Hubo un silencio tan largo y carente de sensaciones, que el frío le caló más de lo que lo había hecho en las circunstancias anteriores. Naza se peinó el cabello y, con su ademán, rompió la tensión de un momento muy pesado. Eco la observó dar los primeros pasos hacia el comedor que se encontraba frente a la chimenea.

Poppy, que había preferido sentarse sola, lejos de Dune —para su fortuna— y lejos de Elmar, le dirigió una sonrisa tierna, que Nazareth, era notorio, se obligó a corresponder con una mueca de seriedad.

—Pensé que algo te había ocurrido —susurró por fin la mujercita.

Elmar Kramer lo miró.

—Algunos asuntos pendientes me retuvieron en una cámara de meditación.

Naza, en esta ocasión, le miró con una necesidad palpable, por encima del hombro. Su mirada de gatito solitario hizo que Eco se cuestionara todos y cada uno de sus códigos laborales. Con un gran suspiro y víctima de una sensación horrible, de miedo, levantó el mentón y cuadró los hombros.

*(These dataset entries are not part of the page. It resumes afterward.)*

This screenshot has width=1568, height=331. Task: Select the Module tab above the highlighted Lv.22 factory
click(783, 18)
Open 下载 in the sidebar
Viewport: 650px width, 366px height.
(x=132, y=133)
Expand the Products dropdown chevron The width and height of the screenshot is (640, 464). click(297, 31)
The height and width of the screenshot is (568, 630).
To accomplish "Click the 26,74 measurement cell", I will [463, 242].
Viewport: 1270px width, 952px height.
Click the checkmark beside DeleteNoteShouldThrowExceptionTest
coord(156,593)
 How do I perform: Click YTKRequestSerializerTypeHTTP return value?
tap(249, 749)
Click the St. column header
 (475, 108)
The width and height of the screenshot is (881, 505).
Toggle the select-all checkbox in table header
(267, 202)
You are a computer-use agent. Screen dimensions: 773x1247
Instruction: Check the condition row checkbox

—Estaba siguiendo órdenes —dijo.

A Elmar Kramer, era obvio, le importaban bien poco su ética y su cumplimiento servicial. Allí tenía el semblante cansino, duro, y la forma en la que se le habían curtido las facciones hacía que el ambiente fuera hasta más lóbrego de lo habitual. Aquel sitio rodeado por flores silvestres y campos de brezo en plena flor, les había otorgado algunos instantes de tranquilidad. No obstante, el aire empezaba a respirarse distinto otra vez, como en Dunross.

Eco percibía la acritud en los presentes hacia él. El miedo que eran incapaces de no sentir por el conocimiento de su identidad. Se rio para sus adentros al imaginar que se había quedado por voluntad propia, no porque quisiera redimirse. El padre de mierda que era Elmar Kramer no tenía derecho alguno a juzgar sus actos, cuando, en secreto, tenía manchadas las manos de sangre.

Calibró su situación por enésima vez aquella semana.

Por suerte, no tuvo que esperar una respuesta divina. Le llegó sola.